Cittaslow Adayı Eldivan 06 Ekim 2025, 14:53

CITTASLOW FELSEFESİ
Küreselleşmenin etkisiyle şehirler hızlı çalışılan, hızlı yaşanılan ve üretmekten çok tüketen, kendi kendine yetmeyen yaşam alanları haline gelmiştir. Kentler, kuruluş amaçları olan insanların bir arada güven içinde yaşadıkları yerler olmaktan çıkmış, insanların daha hızlı hareket etmeleri ve daha hızlı çalışmaları için tasarlanan mekanlara dönüşmüştür. İnsanların birbirlerinin sıcaklığına sığındıkları, sosyalleştikleri, el emeklerini birbirlerine sundukları sosyal korunaklar olmaktan gittikçe uzaklaşan kentler, insanların tüketim için yaşadıkları sahneler halini almıştır. Yaşamın hızlanması sonucu insanlar daha hızlı yemek yemek, daha hızlı alışveriş yapmak, gidecekleri yere daha hızlı varmak için belli bir tempo içinde koşturup durmaktadırlar. Bu yaşam tarzı bakkallar, manav, terzi gibi küçük esnaf yerine AVM’leri, çocuklarımızın oyun oynayacağı alanlar yerine otoparkları, daha çok park ve yeşil alan yerine geniş otoyolları hayatımıza sokmuştur. İnsanın en önemli değeri olan kısıtlı yaşamını sağlıksız yiyecekler, hava kirliliği, trafik, yalnızlık ve tüketimle harcaması modern yaşamın vazgeçilmezi olarak sunulmuştur.
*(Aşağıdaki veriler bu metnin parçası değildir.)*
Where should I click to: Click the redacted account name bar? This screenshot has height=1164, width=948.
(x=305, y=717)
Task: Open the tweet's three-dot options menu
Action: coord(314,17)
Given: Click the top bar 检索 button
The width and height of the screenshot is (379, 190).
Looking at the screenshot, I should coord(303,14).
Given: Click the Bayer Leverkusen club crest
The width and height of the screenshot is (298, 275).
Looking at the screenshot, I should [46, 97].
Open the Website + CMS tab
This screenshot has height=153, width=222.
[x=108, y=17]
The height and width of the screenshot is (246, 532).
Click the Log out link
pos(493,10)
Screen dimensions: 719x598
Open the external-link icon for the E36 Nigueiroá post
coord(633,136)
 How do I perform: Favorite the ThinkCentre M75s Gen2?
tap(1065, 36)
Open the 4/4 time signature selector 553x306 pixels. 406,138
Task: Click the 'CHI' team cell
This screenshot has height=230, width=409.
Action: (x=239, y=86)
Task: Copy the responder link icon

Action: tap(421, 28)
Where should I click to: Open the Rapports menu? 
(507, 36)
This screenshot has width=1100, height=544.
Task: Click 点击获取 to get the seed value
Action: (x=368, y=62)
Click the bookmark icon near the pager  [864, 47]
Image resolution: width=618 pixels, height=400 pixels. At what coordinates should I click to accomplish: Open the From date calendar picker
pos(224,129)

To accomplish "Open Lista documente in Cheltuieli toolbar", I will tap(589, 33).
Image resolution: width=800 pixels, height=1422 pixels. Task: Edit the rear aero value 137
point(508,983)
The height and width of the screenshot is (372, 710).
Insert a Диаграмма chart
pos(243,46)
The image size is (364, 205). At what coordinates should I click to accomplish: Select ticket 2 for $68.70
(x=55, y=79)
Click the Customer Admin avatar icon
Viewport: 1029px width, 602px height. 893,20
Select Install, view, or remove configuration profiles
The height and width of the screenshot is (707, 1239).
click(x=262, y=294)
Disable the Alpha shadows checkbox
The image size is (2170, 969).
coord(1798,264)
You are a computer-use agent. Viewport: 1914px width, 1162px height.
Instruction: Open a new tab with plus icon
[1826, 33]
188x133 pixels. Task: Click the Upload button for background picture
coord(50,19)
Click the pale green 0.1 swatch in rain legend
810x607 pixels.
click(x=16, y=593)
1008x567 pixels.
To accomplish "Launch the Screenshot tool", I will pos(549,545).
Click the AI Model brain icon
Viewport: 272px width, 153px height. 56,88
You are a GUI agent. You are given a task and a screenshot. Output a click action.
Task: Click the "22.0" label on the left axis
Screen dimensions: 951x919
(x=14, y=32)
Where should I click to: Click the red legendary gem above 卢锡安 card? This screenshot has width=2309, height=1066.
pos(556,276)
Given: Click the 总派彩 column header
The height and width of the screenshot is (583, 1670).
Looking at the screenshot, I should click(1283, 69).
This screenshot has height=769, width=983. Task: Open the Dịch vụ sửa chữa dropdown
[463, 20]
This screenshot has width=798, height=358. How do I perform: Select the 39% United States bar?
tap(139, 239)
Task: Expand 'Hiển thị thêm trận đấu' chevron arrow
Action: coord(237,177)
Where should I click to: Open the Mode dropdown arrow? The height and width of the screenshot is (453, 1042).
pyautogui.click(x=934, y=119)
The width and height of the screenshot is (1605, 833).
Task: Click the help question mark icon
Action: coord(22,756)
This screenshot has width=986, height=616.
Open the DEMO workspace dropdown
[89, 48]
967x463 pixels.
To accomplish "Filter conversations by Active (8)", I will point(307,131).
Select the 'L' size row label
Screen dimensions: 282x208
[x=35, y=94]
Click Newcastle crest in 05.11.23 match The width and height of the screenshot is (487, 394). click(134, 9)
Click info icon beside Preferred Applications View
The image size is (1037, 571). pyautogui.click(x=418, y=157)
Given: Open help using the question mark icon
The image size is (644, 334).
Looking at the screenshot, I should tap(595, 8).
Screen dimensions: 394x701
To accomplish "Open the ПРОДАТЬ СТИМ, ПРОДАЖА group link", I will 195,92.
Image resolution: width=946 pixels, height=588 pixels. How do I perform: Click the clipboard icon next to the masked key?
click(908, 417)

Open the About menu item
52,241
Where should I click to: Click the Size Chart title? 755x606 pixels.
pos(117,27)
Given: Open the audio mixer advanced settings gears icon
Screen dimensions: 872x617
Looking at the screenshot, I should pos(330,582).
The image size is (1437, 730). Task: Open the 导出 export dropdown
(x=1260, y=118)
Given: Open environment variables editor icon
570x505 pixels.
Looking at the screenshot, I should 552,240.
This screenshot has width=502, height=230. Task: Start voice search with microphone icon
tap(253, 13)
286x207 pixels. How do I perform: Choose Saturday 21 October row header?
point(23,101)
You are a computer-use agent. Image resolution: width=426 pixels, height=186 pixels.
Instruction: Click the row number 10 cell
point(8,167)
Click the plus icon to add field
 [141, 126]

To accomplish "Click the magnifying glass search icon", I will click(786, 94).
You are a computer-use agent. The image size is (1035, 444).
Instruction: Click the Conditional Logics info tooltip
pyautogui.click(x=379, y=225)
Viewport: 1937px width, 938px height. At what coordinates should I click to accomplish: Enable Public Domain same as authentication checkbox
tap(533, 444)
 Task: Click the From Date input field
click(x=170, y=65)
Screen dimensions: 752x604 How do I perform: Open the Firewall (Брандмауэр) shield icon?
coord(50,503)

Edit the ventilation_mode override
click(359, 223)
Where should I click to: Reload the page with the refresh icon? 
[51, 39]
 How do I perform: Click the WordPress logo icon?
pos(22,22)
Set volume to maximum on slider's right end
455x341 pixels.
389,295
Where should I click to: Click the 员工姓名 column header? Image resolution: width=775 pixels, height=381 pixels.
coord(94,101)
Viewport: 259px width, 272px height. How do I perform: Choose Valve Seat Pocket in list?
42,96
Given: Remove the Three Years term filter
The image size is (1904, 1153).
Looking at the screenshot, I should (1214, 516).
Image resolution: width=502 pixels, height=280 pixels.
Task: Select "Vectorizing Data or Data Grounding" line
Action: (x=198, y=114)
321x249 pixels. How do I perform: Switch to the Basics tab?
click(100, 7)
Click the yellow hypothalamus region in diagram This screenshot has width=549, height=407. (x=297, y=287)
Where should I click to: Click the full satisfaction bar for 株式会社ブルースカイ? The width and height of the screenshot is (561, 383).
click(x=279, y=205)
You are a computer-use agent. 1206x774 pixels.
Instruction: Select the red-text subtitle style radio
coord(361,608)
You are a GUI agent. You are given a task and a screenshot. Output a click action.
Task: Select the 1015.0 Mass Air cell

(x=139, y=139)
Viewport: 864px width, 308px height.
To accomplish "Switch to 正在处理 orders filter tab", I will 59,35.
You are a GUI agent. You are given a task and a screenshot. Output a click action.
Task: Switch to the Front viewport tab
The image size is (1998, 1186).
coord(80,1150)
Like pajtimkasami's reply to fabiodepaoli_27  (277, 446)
Popüler kültürün de desteklediği hayatı yaşamak için zamanı olmayan, işine arabasıyla hızla giden, oturup kahve içecek bir yarım saati bile olmadığı için yürürken kahvesini içen, yetişmesi gereken bir yerler olduğu için yemekten zevk almak yerine ayakta hızlı bir şekilde “beslenen”, komşularını veya yerel esnafı tanımayan modern insan modelinin sürdürülebilir olmadığı ortadadır.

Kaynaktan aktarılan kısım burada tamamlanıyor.